Some time ago I put together a web site visitor logger. At the first I did it as an experiment to see how many of my blog visitors are bots. I also wanted to see if I could use data from it to implement a better anti-bot solution for Google Analytics (GA).
I'm storing session data (a session in my app has the lifespan of a session cookie) in a MySQL database. The data includes easy-to-obtain numerical and boolean values. Besides running analytics I can now also browse individual sessions. This was not possible with GA. At the moment I'm seeing the most value of the app in that feature. Referrer spam has also disappeared but this is because the solution uses a custom protocol.
For bot detection I implemented the following techniques:
- Number of mouse/scroll events.
- Recording page view/session duration.
I have put together some statistics based on the October data from this blog.
|Total number of sessions||1396|
|Total number of pageviews||2148|
|Total number of distinct IP addresses||1202|
By the number of sessions.
Mouse and scroll events
|Sessions with mouse events||935||66.98%|
|Sessions with scroll events||899||64.40%|
|Sessions with mouse or scroll events||1074||76.93%|
|Sessions longer than 5 seconds||1267||90.67%|
|Sessions longer than 15 seconds||1096||78.51%|
|Sessions longer than 30 seconds||885||63.40%|
|Sessions longer than 60 seconds||849||60.81%|
|Sessions longer than 120 seconds||619||44.34%|
|Sessions longer than 240 seconds||592||42.41%|
At the end I decided to filter sessions by 30 seconds.

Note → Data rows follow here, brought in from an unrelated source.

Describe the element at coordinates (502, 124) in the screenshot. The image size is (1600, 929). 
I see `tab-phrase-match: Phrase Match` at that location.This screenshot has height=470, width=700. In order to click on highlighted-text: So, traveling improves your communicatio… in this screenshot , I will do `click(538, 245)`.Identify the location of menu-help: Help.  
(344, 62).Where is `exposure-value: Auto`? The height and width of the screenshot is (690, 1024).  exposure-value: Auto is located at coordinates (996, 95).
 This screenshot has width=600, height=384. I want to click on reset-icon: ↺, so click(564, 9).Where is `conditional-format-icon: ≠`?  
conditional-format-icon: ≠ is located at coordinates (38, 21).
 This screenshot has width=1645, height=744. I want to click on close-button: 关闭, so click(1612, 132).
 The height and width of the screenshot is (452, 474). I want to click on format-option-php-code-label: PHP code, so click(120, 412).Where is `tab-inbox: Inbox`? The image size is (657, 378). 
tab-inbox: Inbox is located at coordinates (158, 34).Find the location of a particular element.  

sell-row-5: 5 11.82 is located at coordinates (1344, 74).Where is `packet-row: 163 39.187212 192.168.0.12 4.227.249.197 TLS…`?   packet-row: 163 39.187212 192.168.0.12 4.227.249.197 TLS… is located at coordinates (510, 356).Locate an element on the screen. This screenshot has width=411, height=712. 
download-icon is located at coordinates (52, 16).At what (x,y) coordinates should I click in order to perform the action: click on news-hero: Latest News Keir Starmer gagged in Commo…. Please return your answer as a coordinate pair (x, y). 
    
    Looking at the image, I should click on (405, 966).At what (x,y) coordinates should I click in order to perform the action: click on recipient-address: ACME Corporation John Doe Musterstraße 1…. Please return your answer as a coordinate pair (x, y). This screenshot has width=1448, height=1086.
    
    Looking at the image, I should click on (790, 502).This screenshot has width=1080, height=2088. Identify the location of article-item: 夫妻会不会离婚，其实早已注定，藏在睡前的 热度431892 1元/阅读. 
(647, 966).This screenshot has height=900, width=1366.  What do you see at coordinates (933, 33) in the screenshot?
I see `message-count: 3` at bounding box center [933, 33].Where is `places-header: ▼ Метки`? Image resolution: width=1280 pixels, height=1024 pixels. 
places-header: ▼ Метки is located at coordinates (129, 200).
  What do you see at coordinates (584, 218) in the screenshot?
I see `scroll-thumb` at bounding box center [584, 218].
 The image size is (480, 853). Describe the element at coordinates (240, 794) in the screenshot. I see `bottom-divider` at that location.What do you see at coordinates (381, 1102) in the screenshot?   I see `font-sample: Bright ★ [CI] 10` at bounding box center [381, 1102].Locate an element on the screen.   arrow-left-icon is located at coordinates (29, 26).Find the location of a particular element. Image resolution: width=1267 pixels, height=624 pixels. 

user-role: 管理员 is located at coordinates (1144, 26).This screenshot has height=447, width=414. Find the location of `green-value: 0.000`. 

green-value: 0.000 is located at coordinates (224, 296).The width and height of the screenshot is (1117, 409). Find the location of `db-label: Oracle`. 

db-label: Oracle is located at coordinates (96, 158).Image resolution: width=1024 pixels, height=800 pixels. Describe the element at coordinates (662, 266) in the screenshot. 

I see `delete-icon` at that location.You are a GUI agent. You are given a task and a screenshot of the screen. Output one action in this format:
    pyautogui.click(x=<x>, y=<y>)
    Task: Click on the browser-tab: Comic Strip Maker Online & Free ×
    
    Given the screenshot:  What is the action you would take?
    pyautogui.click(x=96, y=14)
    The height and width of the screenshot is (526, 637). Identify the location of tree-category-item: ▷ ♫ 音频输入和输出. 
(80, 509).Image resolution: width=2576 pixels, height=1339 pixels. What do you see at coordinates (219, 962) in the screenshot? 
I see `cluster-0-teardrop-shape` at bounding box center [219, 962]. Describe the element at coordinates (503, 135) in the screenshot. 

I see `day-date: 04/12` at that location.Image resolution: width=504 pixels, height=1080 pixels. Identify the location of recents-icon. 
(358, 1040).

This seems to keep statistics clean enough without losing too much information. Most of the interesting data for me is in longer multi-page sessions anyway.
I added a frontend with a couple of tables and charts once I had enough useful data in the database. It contains very few analytical features: only the last month top entry pages and top pages are shown. The goal of this was not to replace GA which is much more powerful with all the predefined and possible custom views but to complement it with the ability to browse individual sessions. This feature was very simple to add to the app. The session page just lists all visited pages by the view start time.
Screenshot: list of sessions
Screenshot: single session
Source code and documentation can be found in the GitHub repository.